In late 1994, Blythe Masters, a member of the J. P. Morgan swaps team, pitched the idea of selling the credit risk to the European Bank of Reconstruction and Development. So, if Exxon defaulted, the E.B.R.D. would be on the hook for it—and, in return for taking on the risk, would receive a fee from J. P. Morgan. Exxon would get its credit line, and J. P. Morgan would get to honor its client relationship but also to keep its credit lines intact for sexier activities. The deal was so new that it didn’t even have a name: eventually, the one settled on was “credit-default swap.”
So far, so good for J. P. Morgan. But the deal had been laborious and time-consuming, and the bank wouldn’t be able to make real money out of credit-default swaps until the process became streamlined and industrialized. The invention that allowed all this to happen was securitization. Traditionally, banking involves a case-by-case assessment of the risk of every loan, and it’s hard to industrialize that process. What securitization did was bundle together a package of these loans, and then rely on safety in numbers and the law of averages: even if some loans did default, the others wouldn’t, and would keep the stream of revenue going, thereby diffusing and minimizing the risk of default. So there would be two sources of revenue: one from the sale of the loans, and another from the steady flow of repayments. Then someone had the idea of dividing up the securities into different levels of risk—a technique called tranching—and selling them off accordingly, so that riskier tranches of debt would pay a higher rate of interest than safer ones. Bill Demchak, a “structured finance” star at J. P. Morgan, took the lead in creating bundles of credit-default swaps—insurance against default—and selling them to investors. The investors would get the streams of revenue, according to the risk-and-reward level they chose; the bank would get insurance against its loans, and fees for setting up the deal.
There was one final component to the J. P. Morgan team’s invention.
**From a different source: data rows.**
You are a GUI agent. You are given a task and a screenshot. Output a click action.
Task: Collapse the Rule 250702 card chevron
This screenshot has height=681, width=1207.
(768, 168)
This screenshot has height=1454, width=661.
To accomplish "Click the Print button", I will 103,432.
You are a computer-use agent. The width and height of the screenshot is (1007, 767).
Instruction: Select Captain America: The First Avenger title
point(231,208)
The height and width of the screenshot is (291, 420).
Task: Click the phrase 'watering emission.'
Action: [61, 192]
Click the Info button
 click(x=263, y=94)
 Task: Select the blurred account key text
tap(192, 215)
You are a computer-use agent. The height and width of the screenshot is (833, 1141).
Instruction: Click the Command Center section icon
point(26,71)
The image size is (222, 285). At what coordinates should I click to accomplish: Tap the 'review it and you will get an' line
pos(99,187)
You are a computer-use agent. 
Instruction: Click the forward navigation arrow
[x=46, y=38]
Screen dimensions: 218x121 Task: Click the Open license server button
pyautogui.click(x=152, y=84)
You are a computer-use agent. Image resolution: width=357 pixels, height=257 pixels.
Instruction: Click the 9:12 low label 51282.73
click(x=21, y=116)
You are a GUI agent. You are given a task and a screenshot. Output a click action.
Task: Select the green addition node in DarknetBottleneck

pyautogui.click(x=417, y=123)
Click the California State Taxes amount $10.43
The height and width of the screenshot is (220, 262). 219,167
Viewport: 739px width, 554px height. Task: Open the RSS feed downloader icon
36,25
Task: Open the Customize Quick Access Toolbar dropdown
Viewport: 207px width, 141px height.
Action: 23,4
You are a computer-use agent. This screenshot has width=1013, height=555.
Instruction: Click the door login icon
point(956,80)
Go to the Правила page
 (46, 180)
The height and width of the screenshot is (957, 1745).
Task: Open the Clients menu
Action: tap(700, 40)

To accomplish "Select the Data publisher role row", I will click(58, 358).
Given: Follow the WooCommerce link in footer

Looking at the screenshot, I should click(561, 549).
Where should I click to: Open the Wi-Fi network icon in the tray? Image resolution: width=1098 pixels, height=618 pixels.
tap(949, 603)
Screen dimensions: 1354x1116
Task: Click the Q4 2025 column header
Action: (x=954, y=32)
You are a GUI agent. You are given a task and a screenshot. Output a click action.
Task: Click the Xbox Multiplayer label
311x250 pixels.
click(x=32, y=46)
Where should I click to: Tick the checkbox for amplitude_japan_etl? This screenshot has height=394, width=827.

The team set up a kind of offshore shell company, called a Special Purpose Vehicle, to fulfill the role supplied by the European Bank for Reconstruction and Development in the first credit-default swap. The shell company would assume $9.7 billion of J. P. Morgan’s risk (in this case, outstanding loans that the bank had made to some three hundred companies) and sell off that risk to investors, in the form of securities paying differing rates of interest. According to J. P. Morgan’s calculations, the underlying loans were so safe that it needed to collect only seven hundred million dollars in order to cover the $9.7-billion debt. In 1997, the credit agency Moodys agreed, and a whole new era in banking dawned. J. P. Morgan had found a way to shift risk off its books while simultaneously generating income from that risk, and freeing up capital to lend elsewhere. It was magic. The only thing wrong with it was the name, BISTRO, for Broad Index Secured Trust Offering, which made the new rocket-science financial instrument sound like a place you went to for steak frites. The market came to prefer a different term: “synthetic collateralized debt obligations.”